SignetVoici enfin le plus troublant des exemples : le Despendre qu'on lit dans l'édition de L'Astrée de 1607 est remplacé par Depenser en 1621 (I, 2, 41 recto). La leçon de 1621 nous paraît plus moderne. Est-ce bien le cas ?
C'est dans un ouvrage du XVIe siècle qu'on lit cet apologue :

Rabelais dit, que Panurge en son voyage d'Italie apprint plus de soixante et dixhuit inventions pour recouvrer argent : mais apres qu'il eut quelque temps hanté les François et les Espagnols, il sçavoit plus de cent magnifiques manieres pour le despendre
(La Nouë, p. 467).

Et pourtant Vaugelas explique en 1645 :

Dependre, depenser. [...] tous deux sont bons, et se disent et s'escrivent tous les jours, avec cette difference pourtant, que despenser, autrefois estoit plus en usage à la Cour, que dependre, et qu'aujourd'huy tout au contraire on y dit plustost dependre que despenser (pp. 247-248).

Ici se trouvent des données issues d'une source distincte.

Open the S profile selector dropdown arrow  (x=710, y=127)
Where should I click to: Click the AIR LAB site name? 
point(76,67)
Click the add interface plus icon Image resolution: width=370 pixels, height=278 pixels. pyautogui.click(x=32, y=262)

En somme, les « mots antiques » ne sont pas toujours ceux que l'on croit (metail / metal, par exemple). Il est nécessaire de les relever et de leur attribuer une étiquette décollable !

Malgré ces difficultés (ou à cause d'elles), l'enquête est profitable puisqu'elle répand le plus possible de lumière sur la langue d'Honoré d'Urfé, cet homme de la transition dont les publications illustrent l'état du français pendant un quart de siècle.

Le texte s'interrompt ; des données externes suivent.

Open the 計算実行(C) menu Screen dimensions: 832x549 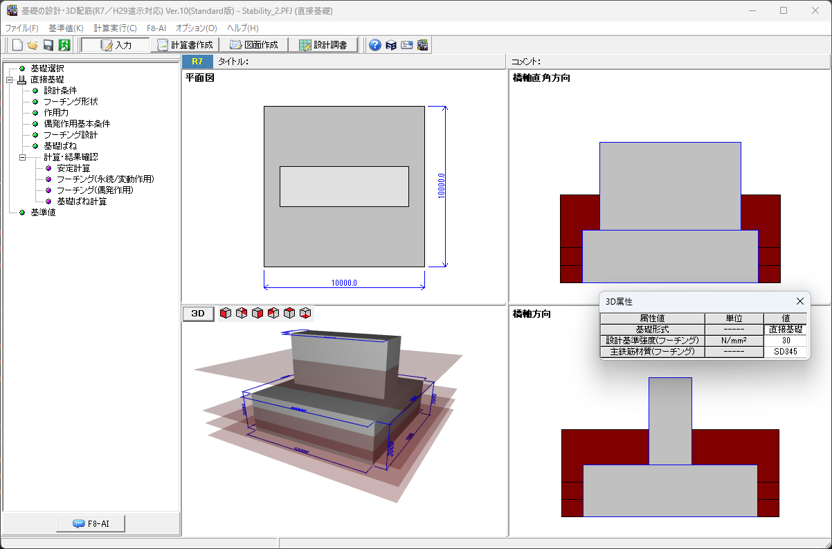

Comme l'explique la « Préface » du Dictionnaire de l'Académie en 1694, les définitions, même fastidieuses, nous font

entrer dans la connoissance des plus secrets ressorts de la Raison, qui a tant de rapport avec la Parole, que dans la Langue Greque la Parole et la Raison n'ont qu'un mesme nom.

« Appartient à la pensée tout ce qui doit être établi par le langage », affirme Aristote (1456 b).